UCLA scientists show how to amplify or stifle signals for immune responses
T cells, the managers of our immune systems, spend their days shaking hands with another type of cell that presents small pieces of protein from pathogens or cancerous cells to the T cell. But each T cell is programmed to recognize just a few protein pieces, known as antigens, meaning years can go by without the T cell, or its descendants, recognizing an antigen.
When the T cell does recognize an antigen, it gives the cell presenting the antigen a "hug," so to speak, instead of a handshake. This initial interaction causes the T cell to search nearby to find other cells that are presenting the same antigen to give them "hugs" as well.
In a study published today in Science Signaling, UCLA researchers have discovered that after the initial hug, T cells become more gregarious, giving something more like a bear hug to any cell presenting its antigen. These larger hugs help to activate the T cell, equipping it to go out into the body and coordinate multi-cellular attacks to fight infections or cancers.
The UCLA team learned that how stiff or soft T cells are controls their response — the cells react slowly when they are stiff and trigger easily when they are soft.
"T cells are like the shy person at the office holiday party who acts stiff until they loosen up a bit and then are all over the dance floor," said Dr. Manish Butte, associate professor of pediatrics and microbiology, immunology and molecular genetics at the David Geffen School of Medicine at UCLA and the study's senior author.
Butte and his colleagues pioneered an approach using an instrument called an atomic-force microscope to make real-time observations about what excites T cells at the nanoscale.
Once they learned that T cells soften after activation, the UCLA team identified the biochemical pathway that controls the cell's stiffness. They then identified drugs that can help the T cells either elicit or subdue a response.
The finding provides scientists with a new capability to manipulate the immune system, Butte said.
Diseases arise in people and animals when T cells attack the body's other cells, or when they fail to signal attacks against cancer cells or infectious pathogens.
"Until now, we had a limited understanding of what controls T cell activation," said Butte, who is chief of pediatric allergy and immunology at Mattel Children's Hospital UCLA and a member of the UCLA Children's Discovery and Innovation Institute. "We wanted to identify how to both encourage and speed up T cell activation for fighting infections and cancers and to disrupt it in order to prevent immune disease.
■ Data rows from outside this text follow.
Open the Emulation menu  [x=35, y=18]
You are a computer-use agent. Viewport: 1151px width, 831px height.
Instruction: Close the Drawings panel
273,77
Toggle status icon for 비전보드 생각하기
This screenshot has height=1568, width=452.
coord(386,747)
Now that we understand the precise steps taking place, our findings suggest that altering T cell stiffness with drugs could one day help us thwart diseases where T cells are too active or not active enough."
Butte and colleagues are beginning to apply these findings — in a study funded by the National Institutes of Health — to diminish the role T cells play in triggering Type 1 diabetes.
"We can't talk about precision medicine and still use a sledgehammer to treat disease," Butte said. "By exploiting the mechanism we discovered to soften T cells, we could accelerate vaccine responses so a patient won't need multiple boosters and months of waiting to get full immunity. Or we could stiffen up T cells to prevent the body from rejecting transplanted organs."
Grants from the National Institute of Allergy and Infectious Diseases, the National Institute of General Medical Sciences, the Stanford Child Health Research Institute, the Morgridge Family Foundation and the National Science Foundation supported the research.